→ Exercise instructions
A – Decide whether each of these statements agrees with the news item below about Kelly Furnas. For each, answer yes or no and quote the exact words from the news item that decide it. (i) The Student Press Law Center was founded in 1974. (ii) Furnas will serve a five-year term on the board. (iii) The board has two seats reserved for student representatives.
B – In the news item below about Kelly Furnas, print out the passage that starts at "Kelly Furnas named" and runs up to and including "of student journalists.", with no changes.

→ Text extract
━━━━━━━━━━━━━━━━━━━━
Kelly Furnas named to Student Press Law Center’s board of directors

The lecturer in the School of Communications is one of four appointees joining the SPLC board consisting of educators, journalists, lawyers and students who advocate for student press freedom.

Kelly Furnas, a journalism lecturer in the School of Communications and faculty mentor for Elon News Network, has been named to the Student Press Law Center’s board of directors. He is one of four new appointees joining the 15-person board that oversees the Washington, D.C.-based nonprofit organization that defends, supports and promotes the First Amendment rights of student journalists.

Kelly Furnas

Founded in 1974, the Student Press Law Center (SPLC) also provides a legal hotline, develops educational materials, and conducts training and programs throughout the United States – all at no charge to student journalists and the educators who work with them.

Furnas will serve a three-year term on the volunteer board that is charged with making decisions on the overall strategic direction and priorities of SPLC. The board sets policy, plans for the future, and monitors finances, development and funding. Members of the board hail from the journalism, legal, education, and nonprofit management fields, with one board seat reserved for a student representative.

“It’s always been critical to SPLC’s mission to fight censorship on high school and college campuses,” Furnas said. “But just as important, and certainly more exciting, is how the organization proactively nurtures the efforts from educators and policymakers to support student expression. Today, especially, we need to reaffirm that free speech is better for education and better for democracy.”

Joining Furnas on the board this month are Angela Buonocore, a longtime communications executive, Amy Kristin Sanders, an attorney, former journalist and professor at the University of Texas at Austin, and Neha Madhira, a student journalist at the University of Texas at Austin.
━━━━━━━━━━━━━━━━━━━━
→ Given information
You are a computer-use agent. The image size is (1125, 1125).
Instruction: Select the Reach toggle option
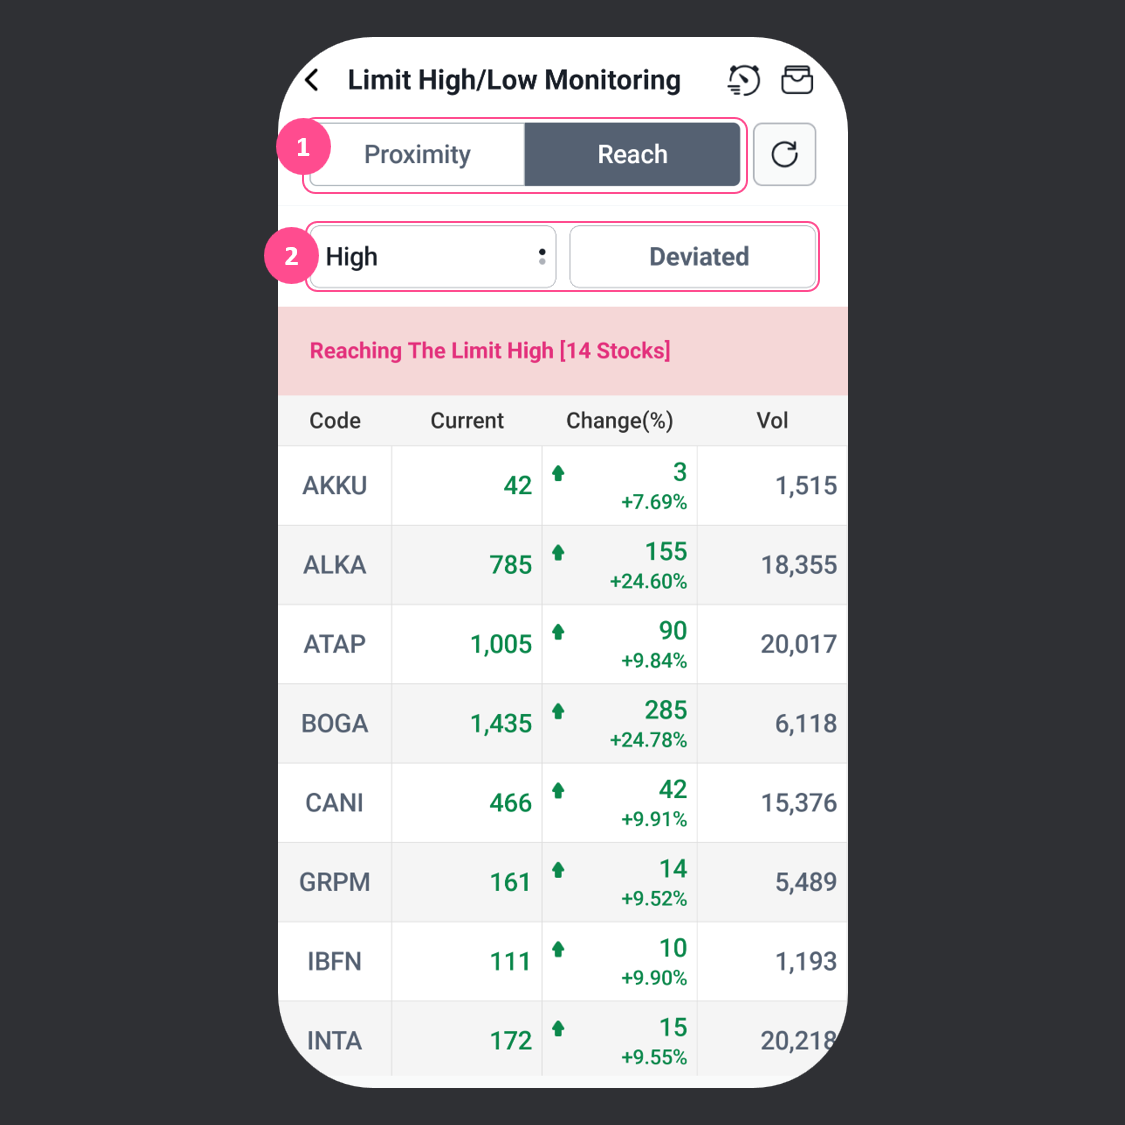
━━━━━━━━━━━━━━━━━━━━
→ Response list
A –
(i) Yes: "Founded in 1974, the Student Press Law Center (SPLC)"
(ii) No: "Furnas will serve a three-year term on the volunteer board"
(iii) No: "with one board seat reserved for a student representative"

B –
Kelly Furnas named to Student Press Law Center’s board of directors

The lecturer in the School of Communications is one of four appointees joining the SPLC board consisting of educators, journalists, lawyers and students who advocate for student press freedom.

Kelly Furnas, a journalism lecturer in the School of Communications and faculty mentor for Elon News Network, has been named to the Student Press Law Center’s board of directors. He is one of four new appointees joining the 15-person board that oversees the Washington, D.C.-based nonprofit organization that defends, supports and promotes the First Amendment rights of student journalists.